Yes. In the terminal addon:

cd /config/custom_components
grep -r "mining" * > ../mining.find

and post the resulting /config/mining.find file to, e.g., pastebin for analysis

5

Be aware that even if you cannot find the mining text in your custom integrations it doesn’t mean that a certain integration could expose a vulnerability that allows an attacker to explot it.

6

To help with the search, looking at some of your logs, the attack is using the stratum-protocol.

7

Are you on Docker or Container?

I remembered seeing this on Reddit a bit back.

https://www.reddit.com/r/homeassistant/comments/160um27/i_found_a_cryptocurrency_miner_in_my/

8

Sorry which other logs? First time that I have to look at logs so I don’t know other logs other than homeassistant.log

Thanks :wink:

9

You are fine.

Someone is having a mining application and pointed it at your Home Assistant instance to login. As Home Assistant doesn’t speak the mining protocol, it logs an error and doesn’t process it.

We should make sure the error gets logged with some extra context.

6 Likes
10

I have Home Assistant OS.

11

Thats a bit scarier. Port forwarding enabled?

12

Ah cool. Not obvious it’s the server side throwing errors, indeed.
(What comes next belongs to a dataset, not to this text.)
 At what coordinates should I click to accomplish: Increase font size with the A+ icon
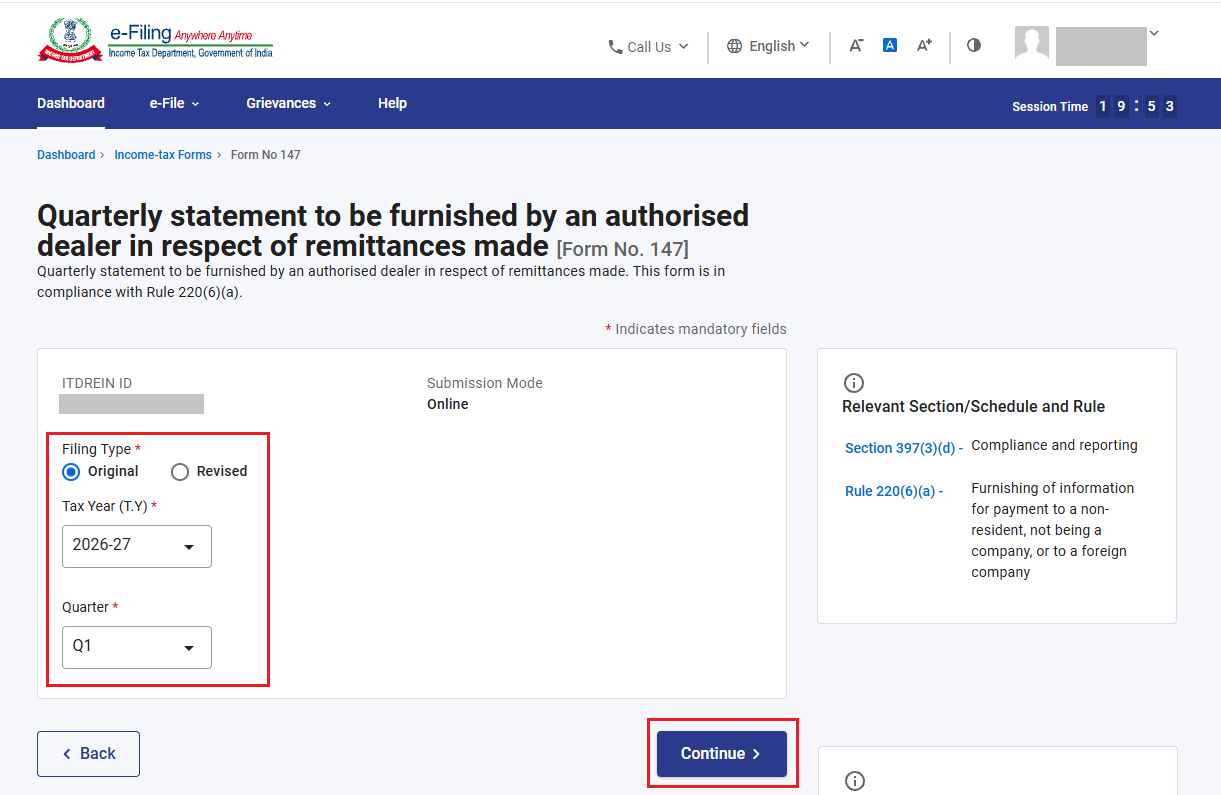coord(924,45)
@SaintTDI Please mark balloob’s answer as the correct one for anyone stumbling on this thread in the future.

13

Ah ok! Thank you so much! :wink:

Can I do anything to block it?

14

It seems that is what is happening already, the call is being blocked/rejected, but it is being logged to make you aware of it :slight_smile:

15

I was refering to the homeassistant log :slight_smile: